Bob Dylan recently said that “real” rock n’ roll died in 1962. But, one recording artist did not get the memo. His name is Eric Sardinas, and he has a new album out. The album is Boomerang, and it will get your heart pounding. Along with his Dobro electric resonator and his band, Big Motor, (Levell Price and Bryan Keeling) has embarked on a bluesrock n’ roll journey that many would envy. Mixing delta blues with rock n’ roll, Boomerang is Eric’s sixth album and the first on Jazzhaus Records.

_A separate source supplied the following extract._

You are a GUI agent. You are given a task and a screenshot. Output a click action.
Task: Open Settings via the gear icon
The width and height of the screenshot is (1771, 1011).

His bio is impressive. Eric has shared the stage with Johnny Winter and showcased his talents on the Hey Bo Diddley-A Tribute album as a featured artist. But success has its price as Eric broke his foot during one performance, received third degree burns while performing Pyro antics, and breaking his hand on another occasion. Hope Eric has good insurance. Regardless of the injuries, it hasn’t kept Eric from performing. In pain and playing he said, “It’s all about the music brother.” Boomerang is “all about” the music as Eric & Big Motor “brings the house down” while on tour in the U.S.
Boomerang opens with “Run Devil Run,” a quiet and melodic delta blues intro using his Dobro, then blasts you in the face with hard hitting rock n’ roll. I love the background vocals on this number. Many producers put little thought into the backup. But Matt Gruber, producer, matches the voices perfect with this tract. “Boomerang,” the second tract, picks up where “Run Devil Run” leaves off with “good ole foot stompin” music. But the hits keep coming on the third tract “Tell Me You’re Mine.” There is so much energy and intensity in these numbers. I’d love to hear these tracts performed live. “Morning Glory,” is another nicely done piece that features the Dobro again, but “unplugged.” Eric kicks in gear with a traditional blues number “Bad Boy Blues,” featuring an awesome guitar solo from Eric. He does the blues so well.
Eric covers two numbers in Boomerang, “Trouble” and Howling Wolf’s “How Many More Years.” Both are great with “Trouble” taking a fast and different route toward the end while “How Many More Years” is plain excellent. The last tract, “Heavy Loaded” is my favorite playing the love of my life, I-IV-V-I “eight to the bar.” It’s hard to write this without laughing. But, the kazoos mixed in the arrangement are incredible and fits in the number spot on. I love it, but I’m still laughing.
Boomerang is mix of delta blues while fusing with rock n’ roll. Its part blues, part rock n’ roll, equaling total success. Eric states, “I want to bring straight rock n’ roll and blues together and mix them up into my own thing.” Noticing the number of hits on YouTube, over 90,000, its obvious Eric Sardinas and The Motor have a following. I have a hunch his fans will love this album as it equals or surpasses past projects. Eric dedicated this album to his good friend Johnny Winter who passed away recently. “Dobro” is a Slavic term that translates to “good.” If Johnny were alive I’m sure he’d say that Boomerang is strong, solid, and “Dobro.”
This is JR Miller with High Note Reviews and this is Eric Sardinas and Big Motor throwing a Boomerang.